Look through the data below and work out how many lines contain the string "button". Give the number alone.

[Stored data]
##########

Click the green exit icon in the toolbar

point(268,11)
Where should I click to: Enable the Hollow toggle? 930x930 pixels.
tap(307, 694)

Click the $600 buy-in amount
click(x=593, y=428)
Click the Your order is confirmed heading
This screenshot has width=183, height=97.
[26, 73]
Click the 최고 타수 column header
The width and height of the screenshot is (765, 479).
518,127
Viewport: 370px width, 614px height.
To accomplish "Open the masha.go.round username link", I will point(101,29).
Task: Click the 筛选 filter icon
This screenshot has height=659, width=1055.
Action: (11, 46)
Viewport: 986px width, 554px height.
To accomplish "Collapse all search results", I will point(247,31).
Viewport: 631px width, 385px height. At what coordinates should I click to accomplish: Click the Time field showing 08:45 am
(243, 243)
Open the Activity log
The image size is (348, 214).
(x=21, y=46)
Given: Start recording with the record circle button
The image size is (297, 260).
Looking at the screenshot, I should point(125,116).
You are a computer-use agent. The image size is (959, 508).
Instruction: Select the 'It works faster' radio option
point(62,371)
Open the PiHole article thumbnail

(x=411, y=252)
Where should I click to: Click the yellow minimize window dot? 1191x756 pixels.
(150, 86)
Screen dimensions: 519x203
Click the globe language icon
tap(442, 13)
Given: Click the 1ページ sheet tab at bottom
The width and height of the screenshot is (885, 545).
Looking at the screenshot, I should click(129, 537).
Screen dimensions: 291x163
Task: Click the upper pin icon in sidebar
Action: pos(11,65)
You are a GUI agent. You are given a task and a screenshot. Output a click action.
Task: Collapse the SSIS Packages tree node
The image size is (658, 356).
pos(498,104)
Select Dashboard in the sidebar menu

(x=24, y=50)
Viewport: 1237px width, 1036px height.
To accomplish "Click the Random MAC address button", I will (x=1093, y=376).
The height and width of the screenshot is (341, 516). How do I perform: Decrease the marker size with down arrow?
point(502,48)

##########

▸ **Exercise result**:
2